= REQUIRED ACTION =
Copy out every line below without alteration.

= Stored data =
---*---

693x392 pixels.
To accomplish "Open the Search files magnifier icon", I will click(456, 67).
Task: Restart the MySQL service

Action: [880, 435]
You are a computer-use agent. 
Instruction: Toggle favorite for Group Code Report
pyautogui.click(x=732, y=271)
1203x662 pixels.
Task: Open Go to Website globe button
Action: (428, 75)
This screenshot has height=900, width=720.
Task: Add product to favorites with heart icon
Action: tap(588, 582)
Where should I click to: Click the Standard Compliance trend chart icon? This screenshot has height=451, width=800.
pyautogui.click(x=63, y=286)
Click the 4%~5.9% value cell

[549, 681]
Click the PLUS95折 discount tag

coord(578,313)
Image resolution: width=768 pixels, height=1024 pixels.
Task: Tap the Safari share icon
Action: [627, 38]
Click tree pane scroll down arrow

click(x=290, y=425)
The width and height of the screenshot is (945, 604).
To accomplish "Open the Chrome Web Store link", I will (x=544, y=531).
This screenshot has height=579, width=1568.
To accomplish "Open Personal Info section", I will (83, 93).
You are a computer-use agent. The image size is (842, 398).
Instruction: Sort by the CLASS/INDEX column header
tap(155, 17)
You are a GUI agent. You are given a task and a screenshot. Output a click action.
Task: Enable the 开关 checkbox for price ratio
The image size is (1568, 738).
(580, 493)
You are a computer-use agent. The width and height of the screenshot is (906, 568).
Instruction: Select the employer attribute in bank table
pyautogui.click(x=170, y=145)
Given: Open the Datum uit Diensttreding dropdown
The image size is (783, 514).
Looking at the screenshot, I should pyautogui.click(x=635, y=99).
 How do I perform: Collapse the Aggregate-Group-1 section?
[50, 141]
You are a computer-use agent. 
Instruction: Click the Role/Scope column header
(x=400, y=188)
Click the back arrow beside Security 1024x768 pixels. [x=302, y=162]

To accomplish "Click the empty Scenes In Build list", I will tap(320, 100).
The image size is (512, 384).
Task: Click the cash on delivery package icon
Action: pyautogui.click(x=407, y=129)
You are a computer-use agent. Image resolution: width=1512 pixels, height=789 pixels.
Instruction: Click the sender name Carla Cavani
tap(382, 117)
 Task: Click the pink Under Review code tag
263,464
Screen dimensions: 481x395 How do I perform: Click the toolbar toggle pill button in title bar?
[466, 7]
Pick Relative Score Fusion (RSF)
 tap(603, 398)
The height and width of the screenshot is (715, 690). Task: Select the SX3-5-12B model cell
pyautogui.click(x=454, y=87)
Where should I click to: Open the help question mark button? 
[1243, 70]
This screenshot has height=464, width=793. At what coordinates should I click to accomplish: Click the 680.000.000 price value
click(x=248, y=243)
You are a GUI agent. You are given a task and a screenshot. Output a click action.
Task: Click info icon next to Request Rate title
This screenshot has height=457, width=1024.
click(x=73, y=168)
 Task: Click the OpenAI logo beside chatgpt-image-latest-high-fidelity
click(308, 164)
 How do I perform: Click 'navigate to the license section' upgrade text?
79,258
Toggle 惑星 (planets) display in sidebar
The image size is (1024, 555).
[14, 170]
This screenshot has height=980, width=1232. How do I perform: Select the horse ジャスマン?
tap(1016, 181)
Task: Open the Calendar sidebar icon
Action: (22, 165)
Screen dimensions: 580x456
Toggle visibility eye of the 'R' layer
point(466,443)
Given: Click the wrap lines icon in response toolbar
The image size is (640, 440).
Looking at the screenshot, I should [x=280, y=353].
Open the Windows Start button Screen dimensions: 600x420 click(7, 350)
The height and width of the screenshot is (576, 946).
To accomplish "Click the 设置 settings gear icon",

---*---

= WORKED SOLUTION =
693x392 pixels.
To accomplish "Open the Search files magnifier icon", I will click(456, 67).
Task: Restart the MySQL service

Action: [880, 435]
You are a computer-use agent. 
Instruction: Toggle favorite for Group Code Report
pyautogui.click(x=732, y=271)
1203x662 pixels.
Task: Open Go to Website globe button
Action: (428, 75)
This screenshot has height=900, width=720.
Task: Add product to favorites with heart icon
Action: tap(588, 582)
Where should I click to: Click the Standard Compliance trend chart icon? This screenshot has height=451, width=800.
pyautogui.click(x=63, y=286)
Click the 4%~5.9% value cell

[549, 681]
Click the PLUS95折 discount tag

coord(578,313)
Image resolution: width=768 pixels, height=1024 pixels.
Task: Tap the Safari share icon
Action: [627, 38]
Click tree pane scroll down arrow

click(x=290, y=425)
The width and height of the screenshot is (945, 604).
To accomplish "Open the Chrome Web Store link", I will (x=544, y=531).
This screenshot has height=579, width=1568.
To accomplish "Open Personal Info section", I will (83, 93).
You are a computer-use agent. The image size is (842, 398).
Instruction: Sort by the CLASS/INDEX column header
tap(155, 17)
You are a GUI agent. You are given a task and a screenshot. Output a click action.
Task: Enable the 开关 checkbox for price ratio
The image size is (1568, 738).
(580, 493)
You are a computer-use agent. The width and height of the screenshot is (906, 568).
Instruction: Select the employer attribute in bank table
pyautogui.click(x=170, y=145)
Given: Open the Datum uit Diensttreding dropdown
The image size is (783, 514).
Looking at the screenshot, I should pyautogui.click(x=635, y=99).
 How do I perform: Collapse the Aggregate-Group-1 section?
[50, 141]
You are a computer-use agent. 
Instruction: Click the Role/Scope column header
(x=400, y=188)
Click the back arrow beside Security 1024x768 pixels. [x=302, y=162]

To accomplish "Click the empty Scenes In Build list", I will tap(320, 100).
The image size is (512, 384).
Task: Click the cash on delivery package icon
Action: pyautogui.click(x=407, y=129)
You are a computer-use agent. Image resolution: width=1512 pixels, height=789 pixels.
Instruction: Click the sender name Carla Cavani
tap(382, 117)
 Task: Click the pink Under Review code tag
263,464
Screen dimensions: 481x395 How do I perform: Click the toolbar toggle pill button in title bar?
[466, 7]
Pick Relative Score Fusion (RSF)
 tap(603, 398)
The height and width of the screenshot is (715, 690). Task: Select the SX3-5-12B model cell
pyautogui.click(x=454, y=87)
Where should I click to: Open the help question mark button? 
[1243, 70]
This screenshot has height=464, width=793. At what coordinates should I click to accomplish: Click the 680.000.000 price value
click(x=248, y=243)
You are a GUI agent. You are given a task and a screenshot. Output a click action.
Task: Click info icon next to Request Rate title
This screenshot has height=457, width=1024.
click(x=73, y=168)
 Task: Click the OpenAI logo beside chatgpt-image-latest-high-fidelity
click(308, 164)
 How do I perform: Click 'navigate to the license section' upgrade text?
79,258
Toggle 惑星 (planets) display in sidebar
The image size is (1024, 555).
[14, 170]
This screenshot has height=980, width=1232. How do I perform: Select the horse ジャスマン?
tap(1016, 181)
Task: Open the Calendar sidebar icon
Action: (22, 165)
Screen dimensions: 580x456
Toggle visibility eye of the 'R' layer
point(466,443)
Given: Click the wrap lines icon in response toolbar
The image size is (640, 440).
Looking at the screenshot, I should [x=280, y=353].
Open the Windows Start button Screen dimensions: 600x420 click(7, 350)
The height and width of the screenshot is (576, 946).
To accomplish "Click the 设置 settings gear icon",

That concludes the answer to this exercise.